Rapper Azealia Banks was suspended for racist and homophobic comments last year directed at pop star Zayn Malik. Also in 2016, conservative provocateur Milo Yiannopoulos was banned for leveling racist and misogynist tweets at comedian Leslie Jones, prompting many of his followers to do the same.  

Twitter says it's been making progress removing abusive behavior. It's clamping down on 10 times as many abusive tweeters as it did last year. And it said it's limiting "account functionality" or placing suspensions on thousands more abusive accounts each day. But again, it won't share specific numbers.

That's all fine, said Brianna Wu, who hired personal security after Twitter trolls targeted her for speaking out about GamerGate, an online campaign against those who challenged the way women were portrayed in video games. But she'd still like to see Twitter take a more active role with Trump's tweets.

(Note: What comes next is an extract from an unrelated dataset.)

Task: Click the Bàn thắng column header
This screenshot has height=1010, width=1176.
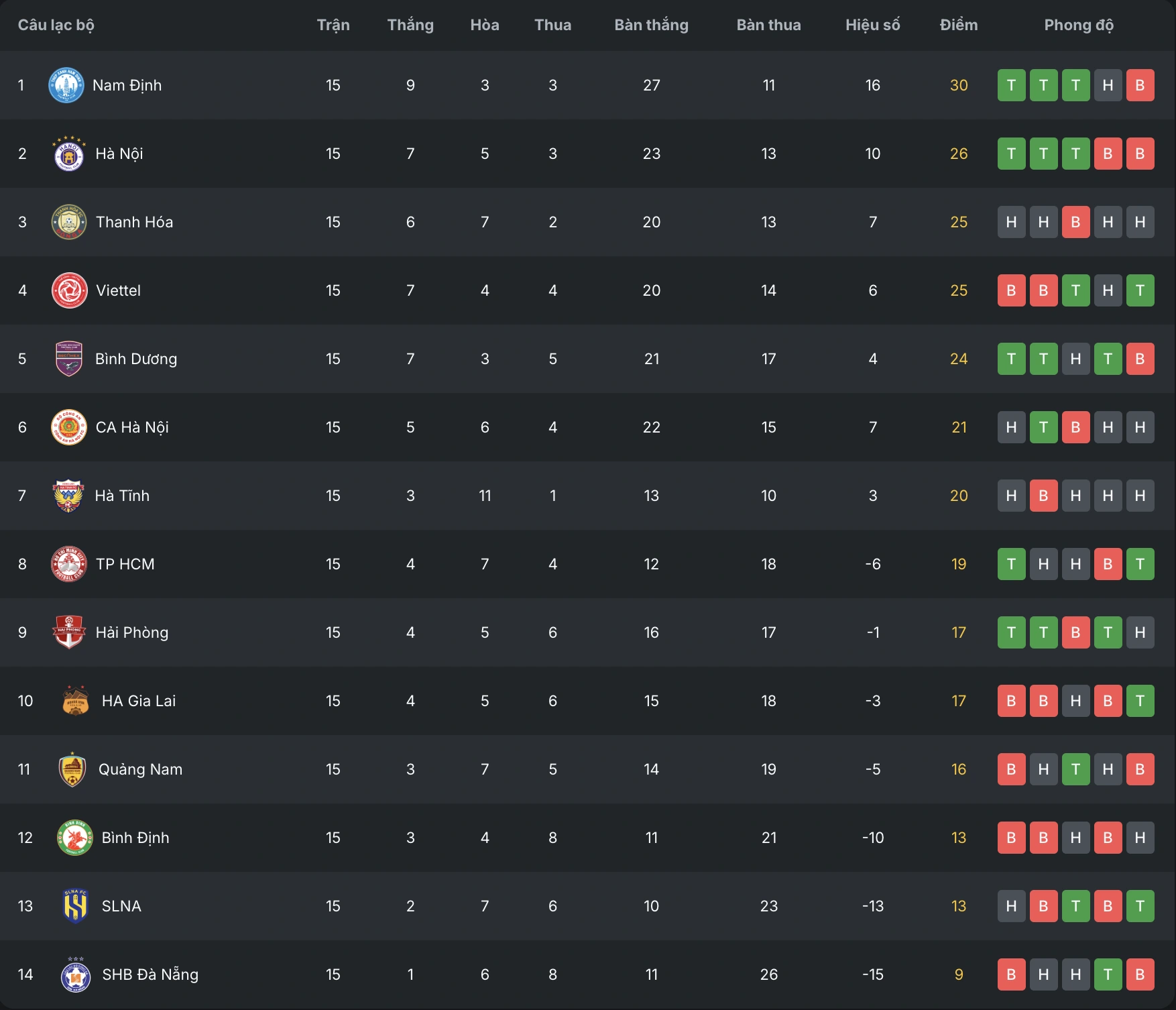Action: [651, 25]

"Their choice not to do anything means more people on all sides of the political spectrum are going to continue that behavior," Wu said. "If they don't step up and take a stand, we're going to see our political standards slide even further off the cliff."

Twitter may not have an alternative, said Roy Gutterman, a free speech professor at Syracuse University. In June, the White House said Trump's tweets are considered "official statements" by the president. The last thing Twitter wants to do is be in the business of censoring "official" government statements.

"Just because he rubs a lot of people the wrong way," Gutterman said, "that shouldn't be grounds to ban him." 

CNET reporter Erin Carson contributed to this story.